If we wanted to compose \[[∃]] with \[[lambda x]], we'd get:
let shift var_to_bind clause =
fun entity_reader r ->
let new_value = entity_reader r
in let r' = fun var -> if var = var_to_bind then new_value else r var
in clause r'
in let lifted_exists =
fun lifted_predicate ->
fun r -> exists (fun obj -> lifted_predicate (reader_unit obj) r)

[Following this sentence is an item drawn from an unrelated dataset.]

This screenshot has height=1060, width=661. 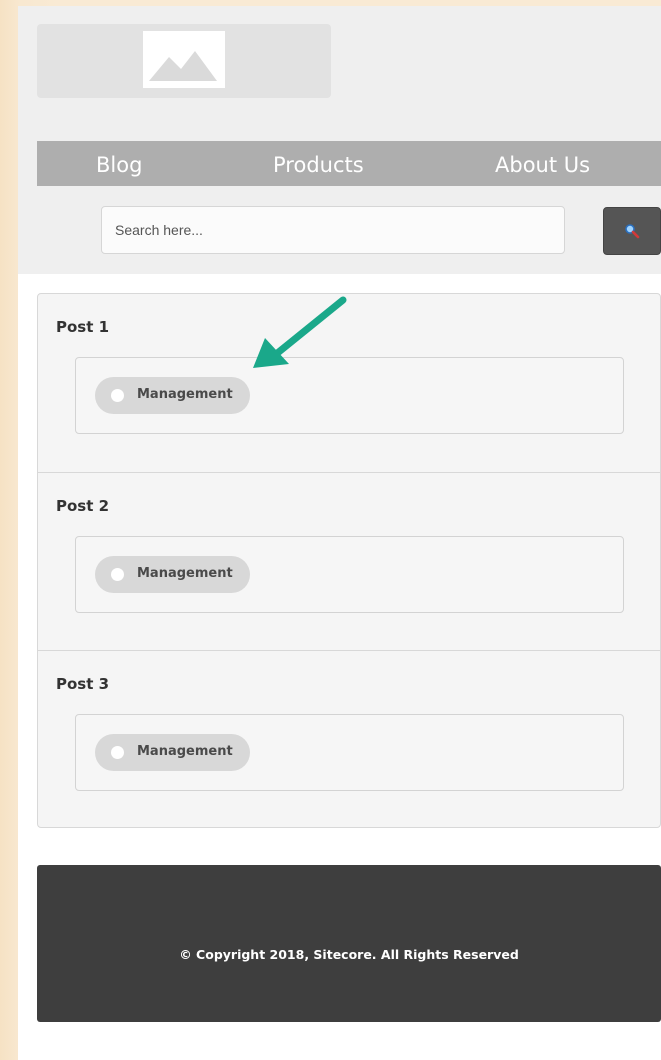 I want to click on image-placeholder-icon, so click(x=184, y=60).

in fun bool_reader -> lifted_exists (shift 'x' bool_reader)
which we can simplify to:
fun bool_reader ->
let shifted r new_value =
let r' = fun var -> if var = 'x' then new_value else r var
in bool_reader r'
in fun r -> exists (shifted r)
This gives us a value for \[[∃x]], which we use like this:
```
\[[∃x]] ( \[[Qx]] )
```

Contrast the way we use \[[∃x]] in GS&V's system. Here we don't have a function that takes \[[Qx]] as an argument. Instead we have a operation that gets bound in a discourse chain:
```
u >>= \[[∃x]] >>= \[[Qx]]
```

The crucial difference in GS&V's system is that the distinctive effect of the \[[∃x]]---to allocate new pegs in the store and associate variable `x` with the objects stored there---doesn't last only while interpreting some clauses supplied as arguments to \[[∃x]]. Instead, it persists through the discourse, possibly affecting the interpretation of claims outside the logical scope of the quantifier. This is how we'll able to interpret claims like:
> If ∃x (man x and ∃y y is wife of x) then (x kisses y).
See the discussion on pp. 24-5 of GS&V.
* Can you figure out how to handle \[[not φ]] and the other connectives? If not, here are some [more hints](/hints/assignment_7_hint_6). But try to get as far as you can on your own.